#### [EXCERPTED RECORDS]
● ● ● ●
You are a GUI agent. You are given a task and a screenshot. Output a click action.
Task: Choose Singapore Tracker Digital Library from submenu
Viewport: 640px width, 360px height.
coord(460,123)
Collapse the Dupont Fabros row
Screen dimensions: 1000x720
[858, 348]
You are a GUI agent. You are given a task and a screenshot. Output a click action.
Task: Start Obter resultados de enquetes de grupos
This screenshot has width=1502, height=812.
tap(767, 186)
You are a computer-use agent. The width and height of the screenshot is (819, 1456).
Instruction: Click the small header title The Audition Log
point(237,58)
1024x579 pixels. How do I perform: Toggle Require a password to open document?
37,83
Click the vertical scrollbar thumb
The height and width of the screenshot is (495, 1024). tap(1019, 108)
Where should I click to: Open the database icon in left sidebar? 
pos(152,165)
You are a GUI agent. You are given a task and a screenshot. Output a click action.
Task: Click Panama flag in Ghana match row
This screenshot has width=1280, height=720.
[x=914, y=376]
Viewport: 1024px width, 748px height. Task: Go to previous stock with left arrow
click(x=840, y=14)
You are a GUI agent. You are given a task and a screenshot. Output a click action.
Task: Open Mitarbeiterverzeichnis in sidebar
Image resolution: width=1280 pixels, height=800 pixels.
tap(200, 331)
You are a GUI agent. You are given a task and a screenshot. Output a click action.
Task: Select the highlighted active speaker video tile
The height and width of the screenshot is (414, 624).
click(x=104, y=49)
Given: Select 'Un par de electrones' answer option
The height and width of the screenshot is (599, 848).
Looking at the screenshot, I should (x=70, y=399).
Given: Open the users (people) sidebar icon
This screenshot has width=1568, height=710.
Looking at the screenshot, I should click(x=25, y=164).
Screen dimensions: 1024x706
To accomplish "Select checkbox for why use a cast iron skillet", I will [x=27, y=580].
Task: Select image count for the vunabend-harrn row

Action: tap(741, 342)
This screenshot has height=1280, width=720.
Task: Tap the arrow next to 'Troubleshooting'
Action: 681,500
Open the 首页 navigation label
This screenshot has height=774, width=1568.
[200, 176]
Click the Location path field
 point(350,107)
● ● ● ●
#### [WHAT THE TASK REQUIRES]
Start to finish, copy the records above with no differences.

#### [SOLUTION FOR THIS EXERCISE]
You are a GUI agent. You are given a task and a screenshot. Output a click action.
Task: Choose Singapore Tracker Digital Library from submenu
Viewport: 640px width, 360px height.
coord(460,123)
Collapse the Dupont Fabros row
Screen dimensions: 1000x720
[858, 348]
You are a GUI agent. You are given a task and a screenshot. Output a click action.
Task: Start Obter resultados de enquetes de grupos
This screenshot has width=1502, height=812.
tap(767, 186)
You are a computer-use agent. The width and height of the screenshot is (819, 1456).
Instruction: Click the small header title The Audition Log
point(237,58)
1024x579 pixels. How do I perform: Toggle Require a password to open document?
37,83
Click the vertical scrollbar thumb
The height and width of the screenshot is (495, 1024). tap(1019, 108)
Where should I click to: Open the database icon in left sidebar? 
pos(152,165)
You are a GUI agent. You are given a task and a screenshot. Output a click action.
Task: Click Panama flag in Ghana match row
This screenshot has width=1280, height=720.
[x=914, y=376]
Viewport: 1024px width, 748px height. Task: Go to previous stock with left arrow
click(x=840, y=14)
You are a GUI agent. You are given a task and a screenshot. Output a click action.
Task: Open Mitarbeiterverzeichnis in sidebar
Image resolution: width=1280 pixels, height=800 pixels.
tap(200, 331)
You are a GUI agent. You are given a task and a screenshot. Output a click action.
Task: Select the highlighted active speaker video tile
The height and width of the screenshot is (414, 624).
click(x=104, y=49)
Given: Select 'Un par de electrones' answer option
The height and width of the screenshot is (599, 848).
Looking at the screenshot, I should (x=70, y=399).
Given: Open the users (people) sidebar icon
This screenshot has width=1568, height=710.
Looking at the screenshot, I should click(x=25, y=164).
Screen dimensions: 1024x706
To accomplish "Select checkbox for why use a cast iron skillet", I will [x=27, y=580].
Task: Select image count for the vunabend-harrn row

Action: tap(741, 342)
This screenshot has height=1280, width=720.
Task: Tap the arrow next to 'Troubleshooting'
Action: 681,500
Open the 首页 navigation label
This screenshot has height=774, width=1568.
[200, 176]
Click the Location path field
 point(350,107)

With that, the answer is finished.